Despite the late-stage fail, Vistagen will nevertheless continue to push its drug candidate forward and meet with the FDA to align on a potential registrational path.
Vistagen’s intranasal drug candidate was not significantly better than placebo at easing acute symptoms in a Phase 3 study of patients with social anxiety disorder. The California biotech’s stock plummeted 70% on Tuesday, closing the trading session at $0.23 per share.
Vistagen enrolled nearly 240 patients into the late-stage PALISADE-4 study, randomly assigning participants to receive the biotech’s intranasal therapy fasedienol or placebo. Results presented on Tuesday showed the drug failed to outperform placebo at easing anxiety and distress during a simulated public speaking challenge, as measured by an emotional distress scale—missing the study’s main goal. No differences were recorded between the investigational treatment and placebo for the the trial’s secondary endpoints.
The Phase 3 failure is “disappointing,” William Blair analysts said in a Tuesday note. However, the firm conceded that it has always viewed PALISADE-4 as a high-risk endeavor for Vistagen, “given there was no separation from placebo . . . in PALISADE-3,” a separate late-stage study for acute social anxiety disorder in which fasedienol demonstrated no significant treatment benefit at the end of last year.
Despite showing no significant benefit in the newest trial, Vistagen on Tuesday said it will continue to advance fasedienol for social anxiety disorder, but this time focus on addressing the condition over time, rather than acute treatment. The biotech plans to meet with the FDA discuss a potential path forward for the drug based on a single future Phase 3 trial.
This move is informed by new draft guidance released by the FDA last week, which notes that “that there are various ways to provide substantial evidence and emphasizes the many factors that can impact the strength of evidence of effectiveness for a drug.”
Additionally bolstering Vistagen’s confidence in fasedienol is a post-hoc analysis of PALISADE-4 focusing on patients with severe social anxiety.

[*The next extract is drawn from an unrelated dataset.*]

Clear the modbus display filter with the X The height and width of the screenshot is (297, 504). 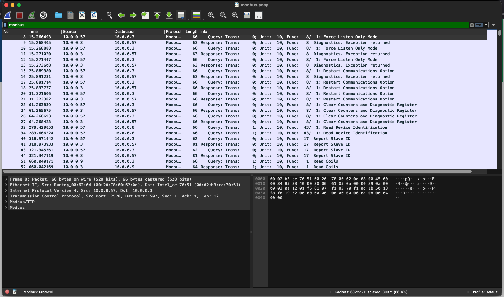coord(472,25)
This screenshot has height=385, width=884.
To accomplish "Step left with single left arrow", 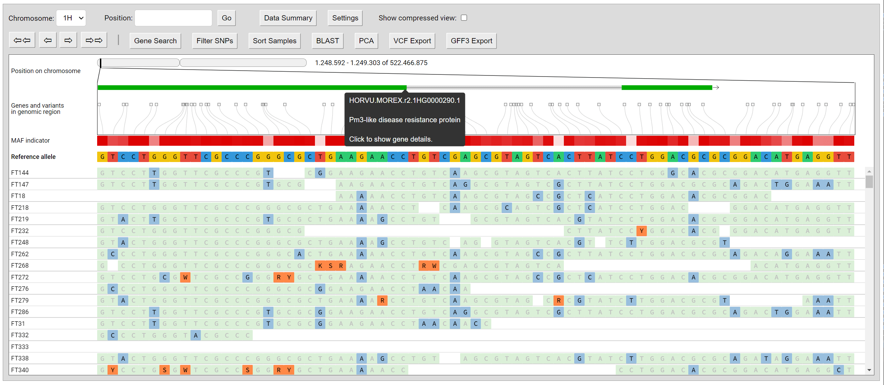I will 48,41.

Results of this analysis found a nominally statistically significant improvement in distress after fasdienol treatment, according to the biotech.
Stifel, however, remains unconvinced. “In our view it’s hard to put much weight on this,” the firm wrote in a Tuesday note. “This specific post-hoc analysis excludes one trial site,” as well as certain patients who were close to the “ceiling” of anxiety and distress scores, indicating that they had “little room to improve,” the analyst wrote.
“With these results, in the backdrop of a clear failure on PALISADE-3, it’s hard to have any conviction in a path forward leveraging a different primary endpoint,” Stifel added.